Doutor Manoel AURELIANO Ferreira NETO é magistrado aposentado do Tribunal de Justiça do Maranhão, e membro da AML e AIL - [email protected]

A Mulher Desejada, na canção e no poema 

Essa ideia de falar um pouco sobre a mulher, no sentido da mulher desejada, tanto na canção como no poema, me veio pela leitura que fiz de uma notícia a respeito de um cidadão, portanto de um ser humano, que, estando fruindo as alegrias de um cruzeiro, resolveu, num ato de coragem ou de desequilíbrio mental, atirar-se ao mar e desaparecer, já que, até o momento, em plena vigência festiva de 2024, o esperado ano novo, cantado em versos e prosa, não foi encontrado. Quem sabe, (apenas uma idílica suposição) deve ter-se encantado com alguma bela e amorosa sereia, perdida nas inquietas águas do oceano, por onde trafegava o navio patrocinado pelo quase ex-jogador de futebol Neymar.

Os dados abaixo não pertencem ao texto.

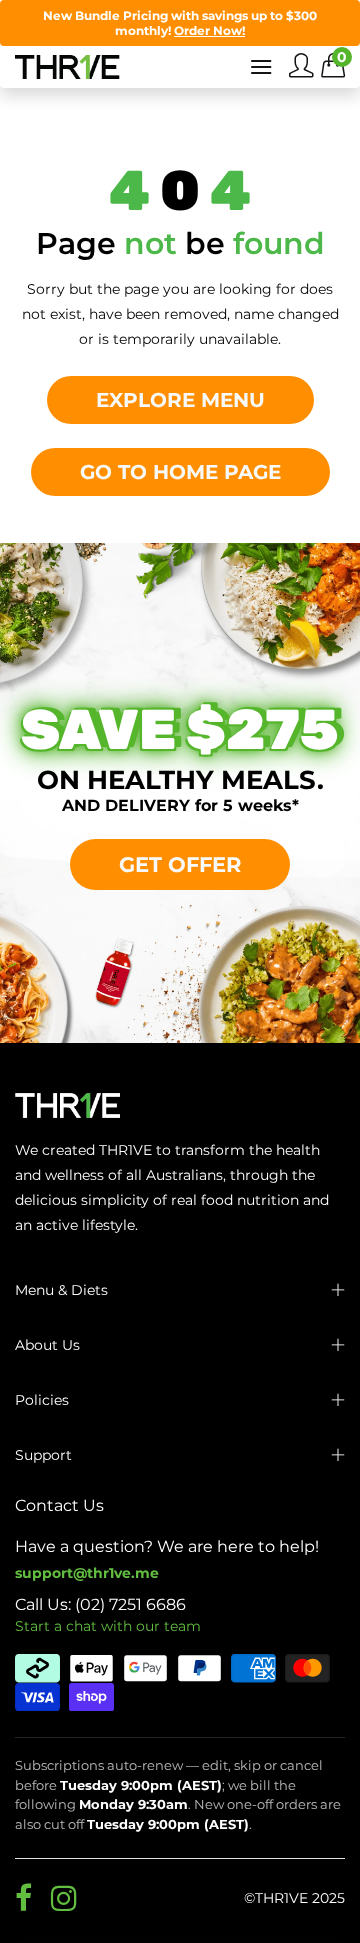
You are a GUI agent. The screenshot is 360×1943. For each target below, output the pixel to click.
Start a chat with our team (108, 1626)
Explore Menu (180, 400)
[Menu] (261, 67)
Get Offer (180, 864)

A notícia, em resumo, dizia que “A mulher de 27 anos que acompanhava o homem de 32 anos que caiu do navio “MSC Preziosa”, a cerca de 40 km da costa de São Sebastião, no litoral norte de São Paulo, afirma que, horas antes do incidente, ele teria enviado mensagens a um amigo dizendo que pensava em matá-la. ‘Enquanto eu estava no banheiro, o Carlos pegou meu celular. Eu nem sabia que ele tinha a senha. Ele viu conversas minhas com outros homens e mandou print para amigos dizendo que estava pensando em me matar. Ele pretendia me matar’, afirma Vitória Bárbara Momenso ao portal Metrópoles. O envio das mensagens foi confirmado por pessoas próximas a Carlos.” Perguntei-me, evidentemente a mim mesmo, por que Carlos, ao lado da sua amada Vitória, sem que nem pra quê, resolveu homiziar-se e desaparecer em tormentosas águas oceânicas? Mas a Vitória, a sereia do navio, não nega que tinha conversas com outros homens, fato tão comum nos nossos dias, que, para prevenir constrangimento e violência contra a mulher, foi instituída a Lei n. 14.786, de 28/12/2023, que cria o protocolo “Não é Não”. Portanto, se a mulher disser “não”, com ou sem disposição veemente de não aceitar, comporte-se, ou suma de uma vez por todas. Sinal de que o mar não está pra peixe.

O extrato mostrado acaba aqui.